Exercise aim:
Recast the lines below as a Markdown table with two columns, Row and Line. Number the rows in order, put each line in the Line column, and leave out blank lines.
Start of Records supplied
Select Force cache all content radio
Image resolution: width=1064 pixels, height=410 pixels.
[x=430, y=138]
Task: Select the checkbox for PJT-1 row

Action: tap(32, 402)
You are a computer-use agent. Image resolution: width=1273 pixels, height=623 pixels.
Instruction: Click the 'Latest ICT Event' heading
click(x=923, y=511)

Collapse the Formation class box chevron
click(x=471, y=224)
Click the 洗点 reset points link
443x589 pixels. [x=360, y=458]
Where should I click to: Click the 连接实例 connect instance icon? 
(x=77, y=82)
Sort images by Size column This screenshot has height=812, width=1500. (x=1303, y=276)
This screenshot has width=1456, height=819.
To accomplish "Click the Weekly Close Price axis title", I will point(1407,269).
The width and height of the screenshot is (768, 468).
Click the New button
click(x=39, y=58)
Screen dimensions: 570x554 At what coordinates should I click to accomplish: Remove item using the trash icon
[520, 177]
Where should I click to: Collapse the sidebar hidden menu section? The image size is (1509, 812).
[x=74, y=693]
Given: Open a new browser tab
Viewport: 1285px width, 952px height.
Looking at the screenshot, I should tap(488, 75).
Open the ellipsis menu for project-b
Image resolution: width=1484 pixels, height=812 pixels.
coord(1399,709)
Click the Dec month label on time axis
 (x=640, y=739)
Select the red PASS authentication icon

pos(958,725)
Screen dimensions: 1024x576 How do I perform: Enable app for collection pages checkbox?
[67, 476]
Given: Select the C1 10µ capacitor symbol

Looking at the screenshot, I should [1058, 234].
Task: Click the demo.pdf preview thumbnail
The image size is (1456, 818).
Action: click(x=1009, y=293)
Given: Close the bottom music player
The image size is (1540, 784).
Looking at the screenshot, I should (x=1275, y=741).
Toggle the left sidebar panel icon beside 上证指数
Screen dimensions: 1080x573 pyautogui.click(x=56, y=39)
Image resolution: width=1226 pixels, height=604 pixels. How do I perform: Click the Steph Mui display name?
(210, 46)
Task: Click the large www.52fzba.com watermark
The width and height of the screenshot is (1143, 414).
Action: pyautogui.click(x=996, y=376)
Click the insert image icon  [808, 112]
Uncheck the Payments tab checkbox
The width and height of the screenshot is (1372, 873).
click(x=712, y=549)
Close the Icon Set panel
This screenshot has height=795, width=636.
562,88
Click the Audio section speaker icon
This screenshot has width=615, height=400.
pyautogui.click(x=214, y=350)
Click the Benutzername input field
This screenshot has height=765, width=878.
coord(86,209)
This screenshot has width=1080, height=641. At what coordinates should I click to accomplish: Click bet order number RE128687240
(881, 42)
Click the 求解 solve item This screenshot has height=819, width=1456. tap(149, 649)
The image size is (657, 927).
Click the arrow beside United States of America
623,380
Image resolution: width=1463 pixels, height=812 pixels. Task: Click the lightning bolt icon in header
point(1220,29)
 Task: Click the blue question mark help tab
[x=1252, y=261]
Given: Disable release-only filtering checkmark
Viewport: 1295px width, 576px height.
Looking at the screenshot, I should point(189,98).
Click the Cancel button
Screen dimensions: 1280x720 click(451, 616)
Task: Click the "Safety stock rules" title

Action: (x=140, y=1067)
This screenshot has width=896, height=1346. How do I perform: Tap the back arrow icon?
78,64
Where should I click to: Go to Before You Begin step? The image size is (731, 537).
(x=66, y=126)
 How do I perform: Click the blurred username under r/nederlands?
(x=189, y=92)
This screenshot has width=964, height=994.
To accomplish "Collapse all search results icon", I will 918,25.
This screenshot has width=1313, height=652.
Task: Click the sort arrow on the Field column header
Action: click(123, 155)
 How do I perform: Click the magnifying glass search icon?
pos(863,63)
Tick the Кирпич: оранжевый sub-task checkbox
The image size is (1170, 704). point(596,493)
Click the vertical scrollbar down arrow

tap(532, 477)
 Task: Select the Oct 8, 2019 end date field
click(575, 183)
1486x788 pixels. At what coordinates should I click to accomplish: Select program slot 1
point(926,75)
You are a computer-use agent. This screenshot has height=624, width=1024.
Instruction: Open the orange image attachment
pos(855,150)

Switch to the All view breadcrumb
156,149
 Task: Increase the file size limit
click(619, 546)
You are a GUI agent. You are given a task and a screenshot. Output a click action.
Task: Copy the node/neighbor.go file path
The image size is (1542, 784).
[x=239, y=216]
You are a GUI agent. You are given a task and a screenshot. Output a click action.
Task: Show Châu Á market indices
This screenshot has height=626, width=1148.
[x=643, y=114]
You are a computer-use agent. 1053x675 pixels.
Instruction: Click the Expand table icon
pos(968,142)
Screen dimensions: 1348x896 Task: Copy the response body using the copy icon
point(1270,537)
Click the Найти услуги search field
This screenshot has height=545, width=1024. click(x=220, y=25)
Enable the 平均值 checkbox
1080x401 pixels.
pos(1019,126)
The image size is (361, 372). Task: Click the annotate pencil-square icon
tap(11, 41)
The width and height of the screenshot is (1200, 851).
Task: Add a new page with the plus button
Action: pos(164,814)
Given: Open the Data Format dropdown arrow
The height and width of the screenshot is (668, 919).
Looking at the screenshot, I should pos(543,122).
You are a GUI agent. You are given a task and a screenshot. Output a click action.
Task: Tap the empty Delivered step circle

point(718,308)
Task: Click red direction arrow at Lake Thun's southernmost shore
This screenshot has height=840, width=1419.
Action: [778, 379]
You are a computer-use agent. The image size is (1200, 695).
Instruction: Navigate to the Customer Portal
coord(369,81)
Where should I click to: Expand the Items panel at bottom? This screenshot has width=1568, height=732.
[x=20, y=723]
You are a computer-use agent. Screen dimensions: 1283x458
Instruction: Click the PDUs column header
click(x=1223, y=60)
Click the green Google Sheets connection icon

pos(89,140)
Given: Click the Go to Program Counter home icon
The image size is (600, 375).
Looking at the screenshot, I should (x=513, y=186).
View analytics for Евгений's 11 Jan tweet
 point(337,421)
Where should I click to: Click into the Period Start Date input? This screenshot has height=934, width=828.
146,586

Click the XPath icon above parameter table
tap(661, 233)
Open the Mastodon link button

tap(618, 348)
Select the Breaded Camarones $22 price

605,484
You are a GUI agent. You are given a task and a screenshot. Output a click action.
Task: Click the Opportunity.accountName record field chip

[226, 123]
End of Records supplied
Exercise response:
| Row | Line |
|---|---|
| 1 | Select Force cache all content radio |
| 2 | Image resolution: width=1064 pixels, height=410 pixels. |
| 3 | [x=430, y=138] |
| 4 | Task: Select the checkbox for PJT-1 row |
| 5 | Action: tap(32, 402) |
| 6 | You are a computer-use agent. Image resolution: width=1273 pixels, height=623 pixels. |
| 7 | Instruction: Click the 'Latest ICT Event' heading |
| 8 | click(x=923, y=511) |
| 9 | Collapse the Formation class box chevron |
| 10 | click(x=471, y=224) |
| 11 | Click the 洗点 reset points link |
| 12 | 443x589 pixels. [x=360, y=458] |
| 13 | Where should I click to: Click the 连接实例 connect instance icon?  |
| 14 | (x=77, y=82) |
| 15 | Sort images by Size column This screenshot has height=812, width=1500. (x=1303, y=276) |
| 16 | This screenshot has width=1456, height=819. |
| 17 | To accomplish "Click the Weekly Close Price axis title", I will point(1407,269). |
| 18 | The width and height of the screenshot is (768, 468). |
| 19 | Click the New button |
| 20 | click(x=39, y=58) |
| 21 | Screen dimensions: 570x554 At what coordinates should I click to accomplish: Remove item using the trash icon |
| 22 | [520, 177] |
| 23 | Where should I click to: Collapse the sidebar hidden menu section? The image size is (1509, 812). |
| 24 | [x=74, y=693] |
| 25 | Given: Open a new browser tab |
| 26 | Viewport: 1285px width, 952px height. |
| 27 | Looking at the screenshot, I should tap(488, 75). |
| 28 | Open the ellipsis menu for project-b |
| 29 | Image resolution: width=1484 pixels, height=812 pixels. |
| 30 | coord(1399,709) |
| 31 | Click the Dec month label on time axis |
| 32 |  (x=640, y=739) |
| 33 | Select the red PASS authentication icon |
| 34 | pos(958,725) |
| 35 | Screen dimensions: 1024x576 How do I perform: Enable app for collection pages checkbox? |
| 36 | [67, 476] |
| 37 | Given: Select the C1 10µ capacitor symbol |
| 38 | Looking at the screenshot, I should [1058, 234]. |
| 39 | Task: Click the demo.pdf preview thumbnail |
| 40 | The image size is (1456, 818). |
| 41 | Action: click(x=1009, y=293) |
| 42 | Given: Close the bottom music player |
| 43 | The image size is (1540, 784). |
| 44 | Looking at the screenshot, I should (x=1275, y=741). |
| 45 | Toggle the left sidebar panel icon beside 上证指数 |
| 46 | Screen dimensions: 1080x573 pyautogui.click(x=56, y=39) |
| 47 | Image resolution: width=1226 pixels, height=604 pixels. How do I perform: Click the Steph Mui display name? |
| 48 | (210, 46) |
| 49 | Task: Click the large www.52fzba.com watermark |
| 50 | The width and height of the screenshot is (1143, 414). |
| 51 | Action: pyautogui.click(x=996, y=376) |
| 52 | Click the insert image icon  [808, 112] |
| 53 | Uncheck the Payments tab checkbox |
| 54 | The width and height of the screenshot is (1372, 873). |
| 55 | click(x=712, y=549) |
| 56 | Close the Icon Set panel |
| 57 | This screenshot has height=795, width=636. |
| 58 | 562,88 |
| 59 | Click the Audio section speaker icon |
| 60 | This screenshot has width=615, height=400. |
| 61 | pyautogui.click(x=214, y=350) |
| 62 | Click the Benutzername input field |
| 63 | This screenshot has height=765, width=878. |
| 64 | coord(86,209) |
| 65 | This screenshot has width=1080, height=641. At what coordinates should I click to accomplish: Click bet order number RE128687240 |
| 66 | (881, 42) |
| 67 | Click the 求解 solve item This screenshot has height=819, width=1456. tap(149, 649) |
| 68 | The image size is (657, 927). |
| 69 | Click the arrow beside United States of America |
| 70 | 623,380 |
| 71 | Image resolution: width=1463 pixels, height=812 pixels. Task: Click the lightning bolt icon in header |
| 72 | point(1220,29) |
| 73 |  Task: Click the blue question mark help tab |
| 74 | [x=1252, y=261] |
| 75 | Given: Disable release-only filtering checkmark |
| 76 | Viewport: 1295px width, 576px height. |
| 77 | Looking at the screenshot, I should point(189,98). |
| 78 | Click the Cancel button |
| 79 | Screen dimensions: 1280x720 click(451, 616) |
| 80 | Task: Click the "Safety stock rules" title |
| 81 | Action: (x=140, y=1067) |
| 82 | This screenshot has width=896, height=1346. How do I perform: Tap the back arrow icon? |
| 83 | 78,64 |
| 84 | Where should I click to: Go to Before You Begin step? The image size is (731, 537). |
| 85 | (x=66, y=126) |
| 86 |  How do I perform: Click the blurred username under r/nederlands? |
| 87 | (x=189, y=92) |
| 88 | This screenshot has width=964, height=994. |
| 89 | To accomplish "Collapse all search results icon", I will 918,25. |
| 90 | This screenshot has width=1313, height=652. |
| 91 | Task: Click the sort arrow on the Field column header |
| 92 | Action: click(123, 155) |
| 93 |  How do I perform: Click the magnifying glass search icon? |
| 94 | pos(863,63) |
| 95 | Tick the Кирпич: оранжевый sub-task checkbox |
| 96 | The image size is (1170, 704). point(596,493) |
| 97 | Click the vertical scrollbar down arrow |
| 98 | tap(532, 477) |
| 99 |  Task: Select the Oct 8, 2019 end date field |
| 100 | click(575, 183) |
| 101 | 1486x788 pixels. At what coordinates should I click to accomplish: Select program slot 1 |
| 102 | point(926,75) |
| 103 | You are a computer-use agent. This screenshot has height=624, width=1024. |
| 104 | Instruction: Open the orange image attachment |
| 105 | pos(855,150) |
| 106 | Switch to the All view breadcrumb |
| 107 | 156,149 |
| 108 |  Task: Increase the file size limit |
| 109 | click(619, 546) |
| 110 | You are a GUI agent. You are given a task and a screenshot. Output a click action. |
| 111 | Task: Copy the node/neighbor.go file path |
| 112 | The image size is (1542, 784). |
| 113 | [x=239, y=216] |
| 114 | You are a GUI agent. You are given a task and a screenshot. Output a click action. |
| 115 | Task: Show Châu Á market indices |
| 116 | This screenshot has height=626, width=1148. |
| 117 | [x=643, y=114] |
| 118 | You are a computer-use agent. 1053x675 pixels. |
| 119 | Instruction: Click the Expand table icon |
| 120 | pos(968,142) |
| 121 | Screen dimensions: 1348x896 Task: Copy the response body using the copy icon |
| 122 | point(1270,537) |
| 123 | Click the Найти услуги search field |
| 124 | This screenshot has height=545, width=1024. click(x=220, y=25) |
| 125 | Enable the 平均值 checkbox |
| 126 | 1080x401 pixels. |
| 127 | pos(1019,126) |
| 128 | The image size is (361, 372). Task: Click the annotate pencil-square icon |
| 129 | tap(11, 41) |
| 130 | The width and height of the screenshot is (1200, 851). |
| 131 | Task: Add a new page with the plus button |
| 132 | Action: pos(164,814) |
| 133 | Given: Open the Data Format dropdown arrow |
| 134 | The height and width of the screenshot is (668, 919). |
| 135 | Looking at the screenshot, I should pos(543,122). |
| 136 | You are a GUI agent. You are given a task and a screenshot. Output a click action. |
| 137 | Task: Tap the empty Delivered step circle |
| 138 | point(718,308) |
| 139 | Task: Click red direction arrow at Lake Thun's southernmost shore |
| 140 | This screenshot has height=840, width=1419. |
| 141 | Action: [778, 379] |
| 142 | You are a computer-use agent. The image size is (1200, 695). |
| 143 | Instruction: Navigate to the Customer Portal |
| 144 | coord(369,81) |
| 145 | Where should I click to: Expand the Items panel at bottom? This screenshot has width=1568, height=732. |
| 146 | [x=20, y=723] |
| 147 | You are a computer-use agent. Screen dimensions: 1283x458 |
| 148 | Instruction: Click the PDUs column header |
| 149 | click(x=1223, y=60) |
| 150 | Click the green Google Sheets connection icon |
| 151 | pos(89,140) |
| 152 | Given: Click the Go to Program Counter home icon |
| 153 | The image size is (600, 375). |
| 154 | Looking at the screenshot, I should (x=513, y=186). |
| 155 | View analytics for Евгений's 11 Jan tweet |
| 156 |  point(337,421) |
| 157 | Where should I click to: Click into the Period Start Date input? This screenshot has height=934, width=828. |
| 158 | 146,586 |
| 159 | Click the XPath icon above parameter table |
| 160 | tap(661, 233) |
| 161 | Open the Mastodon link button |
| 162 | tap(618, 348) |
| 163 | Select the Breaded Camarones $22 price |
| 164 | 605,484 |
| 165 | You are a GUI agent. You are given a task and a screenshot. Output a click action. |
| 166 | Task: Click the Opportunity.accountName record field chip |
| 167 | [226, 123] |